Speech, however, can occur in a multitude of languages (for example, on a language-learning platform) and often we might need a machine to act as a speech-to-speech translator. In this case, a conventional VC model experiences several drawbacks, as Prof. Akagi and his doctoral student at JAIST, Tuan Vu Ho, discovered when they tried to apply their monolingual VC model to a "cross-lingual" VC (CLVC) task. For one, changing the speaker identity led to an undesirable modification of linguistic information. Moreover, their model did not account for cross-lingual differences in "F0 contour", which is an important quality for speech perception, with F0 referring to the fundamental frequency at which vocal cords vibrate in voiced sounds. It also did not guarantee the desired speaker identity for the output speech.
Now, the researchers have proposed a new model suitable for CLVC that allows for both voice mimicking and control of speaker identity of the generated speech, marking a significant improvement over their previous VC model.
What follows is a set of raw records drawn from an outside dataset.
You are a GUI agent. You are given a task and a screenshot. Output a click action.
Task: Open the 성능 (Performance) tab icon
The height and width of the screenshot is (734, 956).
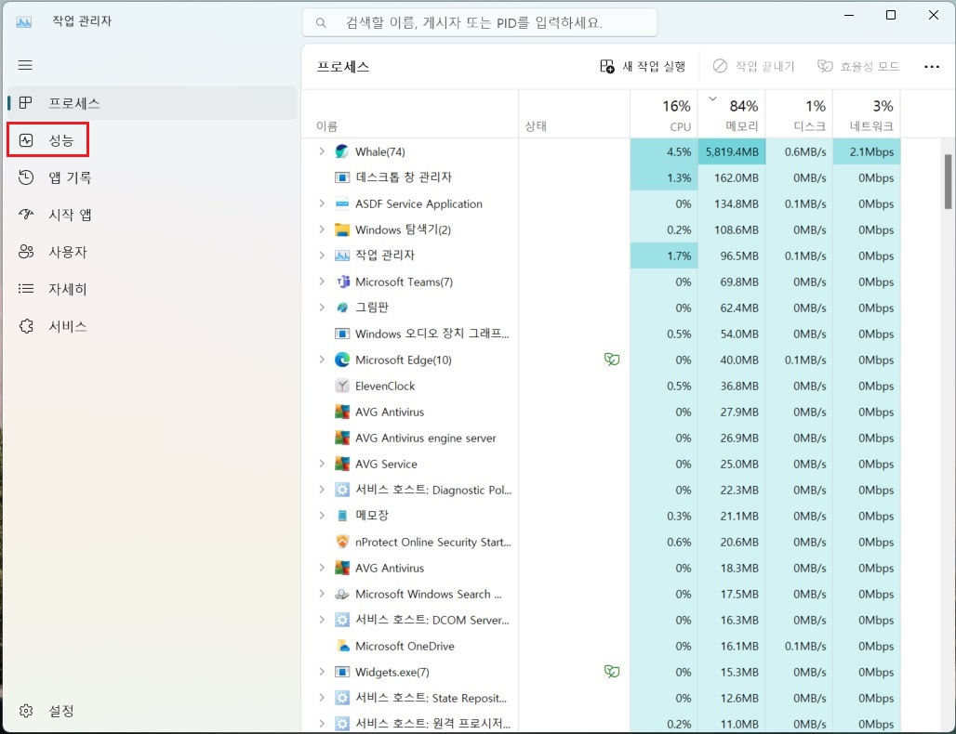coord(26,139)
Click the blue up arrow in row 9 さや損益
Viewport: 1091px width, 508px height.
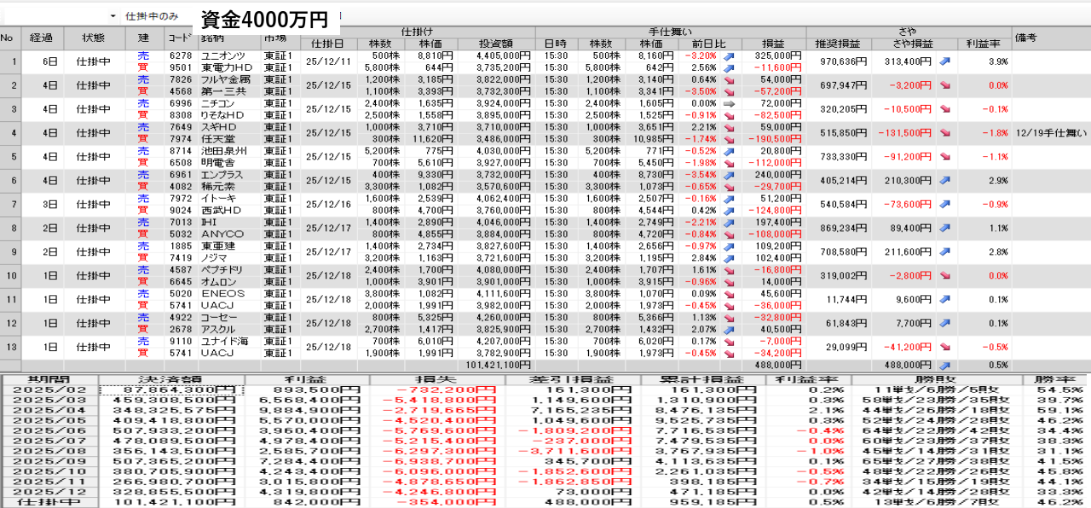944,252
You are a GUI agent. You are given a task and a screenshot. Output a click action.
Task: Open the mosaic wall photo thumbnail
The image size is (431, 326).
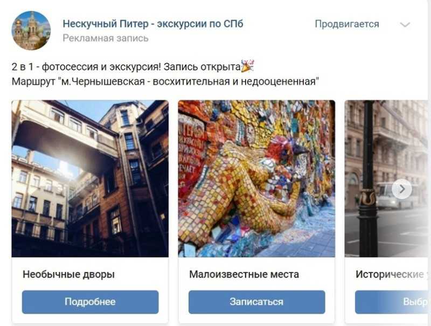tap(257, 179)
Specifically, the new model applies language embedding (mapping natural language text, such as words and phrases, to mathematical representations) to separate languages from speaker individuality and F0 modeling with control over the F0 contour. Additionally, it adopts a deep learning-based training model called a star generative adversarial network, or StarGAN, apart from their previously used variational autoencoder (VAE) model. Roughly put, a VAE model takes in an input, converts it into a smaller and dense representation, and converts it back to the original input, whereas a StarGAN uses two competing networks that push each other to generate improved iterations until the output samples are indistinguishable from natural ones.
The researchers showed that their model could be trained in an end-to-end fashion with direct optimization of language embedding during the training and allowed good control of speaker identity. The F0 conditioning also helped remove language dependence of speaker individuality, which enhanced this controllability.
The results are exciting, and Prof. Akagi envisions several future prospects of their CLVC model. "Our findings have direct applications in protection of speaker's privacy by anonymizing one's identity, adding sense of urgency to speech during an emergency, post-surgery voice restoration, cloning of voices of historical figures, and reducing the production cost of audiobooks by creating different voice characters, to name a few," he comments, excitedly. He intends to further improve upon the controllability of speaker identity in future research.
The study was published in IEEE Access.